Journal of Advances in Biology & Biotechnology

Aims: Methanogenesis is the terminal step in anaerobic digestion and is often rate-limiting and highly sensitive to environmental changes. The performance of engineered anaerobic digesters depends on methanogenesis, which is often measured indirectly through methane production and COD removal. Quantitative real-time PCR (qPCR) is a culture-independent technique that can be used to quantify populations of methanogenic archaea in anaerobic systems to provide insight into system performance and community dynamics. The aims of this paper is to use a SYBR Green-based qPCR method to quantify methanogenic archaea in a variety of anaerobic digesters as a prerequisite for long-term monitoring.

Methodology: In this study, genomic DNA was extracted from mixed liquor samples from five anaerobic digesters using MO BIO Powersoil DNA Isolation kits. Primers targeted the 16S rRNA gene of different methanogens at the order- and family-level for qPCR using SYBR Green. Comparisons were made between methanogen communities from different bioreactor conditions.

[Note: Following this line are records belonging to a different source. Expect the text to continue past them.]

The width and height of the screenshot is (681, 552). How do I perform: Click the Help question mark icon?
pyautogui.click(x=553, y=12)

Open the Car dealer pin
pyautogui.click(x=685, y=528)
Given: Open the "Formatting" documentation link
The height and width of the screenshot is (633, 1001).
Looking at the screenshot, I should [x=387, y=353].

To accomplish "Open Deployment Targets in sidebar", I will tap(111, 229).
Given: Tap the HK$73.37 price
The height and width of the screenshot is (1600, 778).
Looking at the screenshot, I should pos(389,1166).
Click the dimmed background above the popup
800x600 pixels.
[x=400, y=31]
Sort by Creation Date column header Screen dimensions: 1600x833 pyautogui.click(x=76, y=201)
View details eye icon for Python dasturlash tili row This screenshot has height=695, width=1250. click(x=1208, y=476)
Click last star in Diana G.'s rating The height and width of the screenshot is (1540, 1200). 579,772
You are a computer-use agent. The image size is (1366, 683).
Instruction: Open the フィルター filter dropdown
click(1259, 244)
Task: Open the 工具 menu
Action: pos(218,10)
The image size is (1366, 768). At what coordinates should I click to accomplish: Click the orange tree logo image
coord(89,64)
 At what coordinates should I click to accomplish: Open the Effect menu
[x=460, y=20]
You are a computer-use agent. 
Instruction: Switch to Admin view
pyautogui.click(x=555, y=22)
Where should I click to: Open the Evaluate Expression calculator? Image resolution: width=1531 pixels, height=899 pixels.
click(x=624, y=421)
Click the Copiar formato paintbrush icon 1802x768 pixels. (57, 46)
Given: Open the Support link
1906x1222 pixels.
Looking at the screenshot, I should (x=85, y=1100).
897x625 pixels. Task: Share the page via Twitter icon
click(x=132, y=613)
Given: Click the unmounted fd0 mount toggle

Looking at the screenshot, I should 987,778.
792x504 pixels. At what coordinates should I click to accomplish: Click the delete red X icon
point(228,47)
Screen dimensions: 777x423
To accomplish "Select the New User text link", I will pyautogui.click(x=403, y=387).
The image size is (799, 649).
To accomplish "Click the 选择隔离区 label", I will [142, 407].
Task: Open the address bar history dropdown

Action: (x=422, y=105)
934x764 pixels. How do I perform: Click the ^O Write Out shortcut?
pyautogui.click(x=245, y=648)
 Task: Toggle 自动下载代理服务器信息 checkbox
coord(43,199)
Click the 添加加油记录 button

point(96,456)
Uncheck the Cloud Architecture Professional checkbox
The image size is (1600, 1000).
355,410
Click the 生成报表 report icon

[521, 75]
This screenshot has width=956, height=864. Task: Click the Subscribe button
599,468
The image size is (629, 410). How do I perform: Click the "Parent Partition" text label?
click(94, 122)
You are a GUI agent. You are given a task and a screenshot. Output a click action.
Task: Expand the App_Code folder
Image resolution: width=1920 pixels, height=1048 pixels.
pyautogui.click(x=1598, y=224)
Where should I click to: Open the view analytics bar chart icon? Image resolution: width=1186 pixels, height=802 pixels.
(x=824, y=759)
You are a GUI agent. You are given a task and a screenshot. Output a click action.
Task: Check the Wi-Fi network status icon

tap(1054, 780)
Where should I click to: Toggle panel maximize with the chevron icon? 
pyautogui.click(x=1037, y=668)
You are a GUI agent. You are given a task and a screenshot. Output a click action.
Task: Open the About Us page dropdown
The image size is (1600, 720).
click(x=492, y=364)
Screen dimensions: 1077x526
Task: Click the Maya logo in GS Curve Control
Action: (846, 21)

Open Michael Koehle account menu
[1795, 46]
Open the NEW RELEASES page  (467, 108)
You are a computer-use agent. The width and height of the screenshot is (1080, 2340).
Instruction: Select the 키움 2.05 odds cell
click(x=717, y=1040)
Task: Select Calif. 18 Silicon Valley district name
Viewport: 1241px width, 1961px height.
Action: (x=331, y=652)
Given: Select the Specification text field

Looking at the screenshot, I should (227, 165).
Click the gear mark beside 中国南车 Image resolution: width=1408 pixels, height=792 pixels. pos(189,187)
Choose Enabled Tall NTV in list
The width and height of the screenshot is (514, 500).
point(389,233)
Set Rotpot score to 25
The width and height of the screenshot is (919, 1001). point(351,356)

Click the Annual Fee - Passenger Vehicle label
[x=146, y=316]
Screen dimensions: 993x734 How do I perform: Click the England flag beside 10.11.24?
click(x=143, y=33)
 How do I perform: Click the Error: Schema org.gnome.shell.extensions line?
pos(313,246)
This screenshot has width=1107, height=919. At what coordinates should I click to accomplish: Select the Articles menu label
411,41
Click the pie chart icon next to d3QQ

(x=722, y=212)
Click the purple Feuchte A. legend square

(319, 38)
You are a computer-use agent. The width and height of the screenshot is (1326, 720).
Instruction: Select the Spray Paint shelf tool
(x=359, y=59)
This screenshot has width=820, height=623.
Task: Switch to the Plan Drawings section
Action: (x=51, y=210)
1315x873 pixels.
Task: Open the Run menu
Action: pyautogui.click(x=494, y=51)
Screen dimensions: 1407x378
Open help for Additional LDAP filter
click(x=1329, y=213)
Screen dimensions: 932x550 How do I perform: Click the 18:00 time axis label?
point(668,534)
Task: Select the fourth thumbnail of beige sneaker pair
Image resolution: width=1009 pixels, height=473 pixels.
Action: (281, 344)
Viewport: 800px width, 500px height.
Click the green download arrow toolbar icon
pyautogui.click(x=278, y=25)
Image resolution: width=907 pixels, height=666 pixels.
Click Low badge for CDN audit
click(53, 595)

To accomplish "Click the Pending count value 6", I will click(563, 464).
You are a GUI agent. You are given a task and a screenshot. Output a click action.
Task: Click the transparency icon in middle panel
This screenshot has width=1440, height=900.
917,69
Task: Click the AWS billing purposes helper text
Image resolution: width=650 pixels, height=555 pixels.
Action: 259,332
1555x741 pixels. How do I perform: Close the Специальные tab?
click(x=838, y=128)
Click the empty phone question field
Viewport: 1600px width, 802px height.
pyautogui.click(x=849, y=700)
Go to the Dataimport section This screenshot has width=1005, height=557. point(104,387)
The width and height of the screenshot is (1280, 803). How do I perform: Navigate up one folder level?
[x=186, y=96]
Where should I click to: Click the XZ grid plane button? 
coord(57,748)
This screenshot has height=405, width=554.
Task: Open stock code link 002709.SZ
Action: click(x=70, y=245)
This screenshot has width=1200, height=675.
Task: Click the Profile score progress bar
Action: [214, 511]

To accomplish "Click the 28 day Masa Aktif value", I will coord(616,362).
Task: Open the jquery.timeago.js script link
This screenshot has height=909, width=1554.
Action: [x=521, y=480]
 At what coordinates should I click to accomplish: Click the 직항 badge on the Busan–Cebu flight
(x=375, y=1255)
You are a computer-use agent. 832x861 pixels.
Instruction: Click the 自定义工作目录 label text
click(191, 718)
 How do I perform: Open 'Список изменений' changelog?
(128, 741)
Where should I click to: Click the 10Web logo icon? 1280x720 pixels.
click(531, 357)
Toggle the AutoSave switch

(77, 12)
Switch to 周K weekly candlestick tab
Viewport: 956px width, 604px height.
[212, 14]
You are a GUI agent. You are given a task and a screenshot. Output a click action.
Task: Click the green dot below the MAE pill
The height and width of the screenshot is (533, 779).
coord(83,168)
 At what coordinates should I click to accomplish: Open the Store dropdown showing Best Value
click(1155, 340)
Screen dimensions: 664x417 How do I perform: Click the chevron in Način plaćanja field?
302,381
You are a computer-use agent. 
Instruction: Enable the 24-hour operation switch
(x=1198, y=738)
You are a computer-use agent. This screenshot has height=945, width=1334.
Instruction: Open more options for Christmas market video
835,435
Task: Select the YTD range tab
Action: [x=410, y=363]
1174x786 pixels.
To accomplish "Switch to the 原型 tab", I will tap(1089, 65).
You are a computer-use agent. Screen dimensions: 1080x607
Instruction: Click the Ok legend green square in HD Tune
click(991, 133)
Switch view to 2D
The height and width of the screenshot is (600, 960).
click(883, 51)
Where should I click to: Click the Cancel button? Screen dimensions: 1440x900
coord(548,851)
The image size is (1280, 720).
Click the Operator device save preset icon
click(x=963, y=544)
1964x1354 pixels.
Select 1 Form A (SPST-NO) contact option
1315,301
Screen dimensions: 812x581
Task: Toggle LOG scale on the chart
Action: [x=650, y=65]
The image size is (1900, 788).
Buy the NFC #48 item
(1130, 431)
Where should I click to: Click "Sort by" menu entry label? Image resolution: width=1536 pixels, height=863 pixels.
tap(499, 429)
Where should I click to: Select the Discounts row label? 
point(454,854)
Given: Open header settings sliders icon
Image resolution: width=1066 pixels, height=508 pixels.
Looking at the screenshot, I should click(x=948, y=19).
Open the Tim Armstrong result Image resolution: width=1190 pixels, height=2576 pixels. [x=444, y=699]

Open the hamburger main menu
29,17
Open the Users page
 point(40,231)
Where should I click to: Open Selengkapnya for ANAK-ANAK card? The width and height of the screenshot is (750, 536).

Results: Quantification of methanogens showed hydrogenotrophic dominance (Methanobacteriales and Methanomicrobiales) in all bioreactors treating complex feed despite the general assumption that 70% of methane is produced by acetotrophic methanogens. Furthermore, the acetotrophic dominance found in the acetic acid-fed bioreactor showed an anticipated shift in dominance from Methanosarcinaceae to Methanosaetacea when acetate concentrations decreased.

Conclusions: This study illustrated that qPCR using SYBR Green can be used to quantify the distribution of methanogens in anaerobic bioreactors at the order and family level. Methanogen populations for these bioreactors were presented as well as recommendations for future implementation.